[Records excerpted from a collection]
┌──

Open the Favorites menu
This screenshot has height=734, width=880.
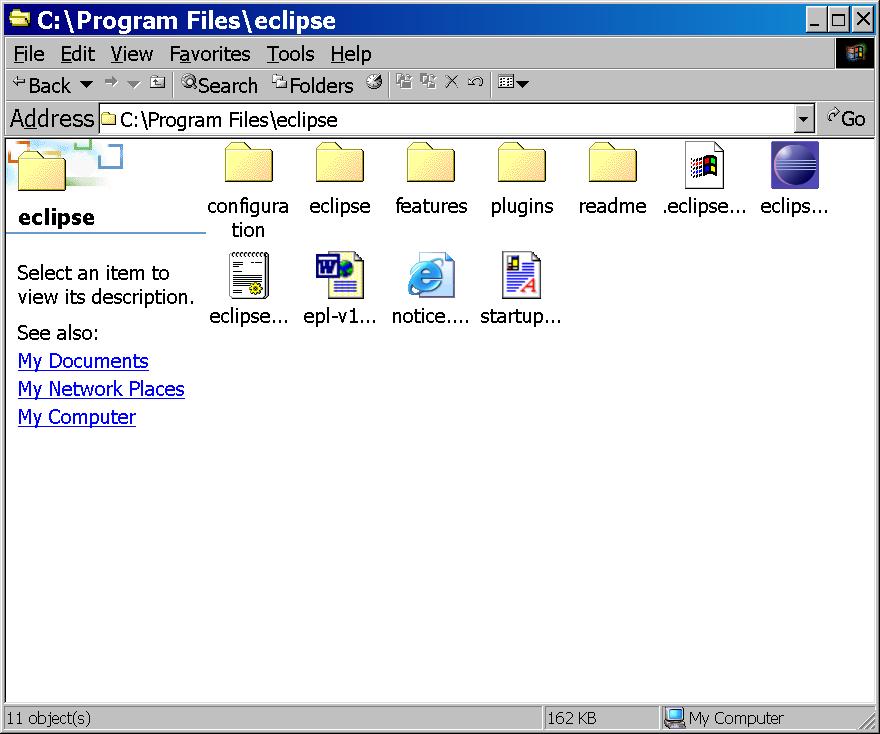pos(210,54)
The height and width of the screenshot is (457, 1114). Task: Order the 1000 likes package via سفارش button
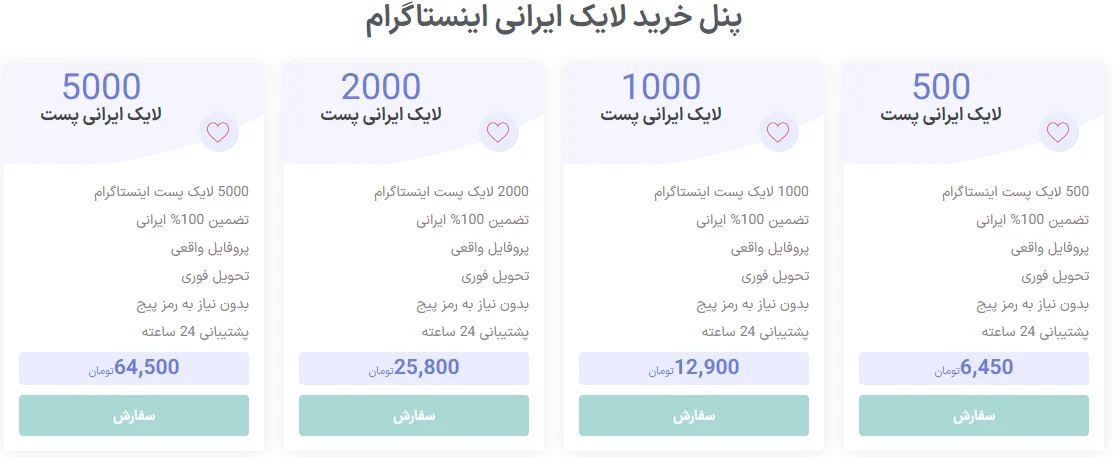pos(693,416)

└──

**WHAT YOU HAVE TO DO**
Exactly the lines from the one that contains "The height and" through the final line of the records above are needed, given again word for word, with every picture left out.

**FINAL ANSWER**
The height and width of the screenshot is (457, 1114). Task: Order the 1000 likes package via سفارش button
pos(693,416)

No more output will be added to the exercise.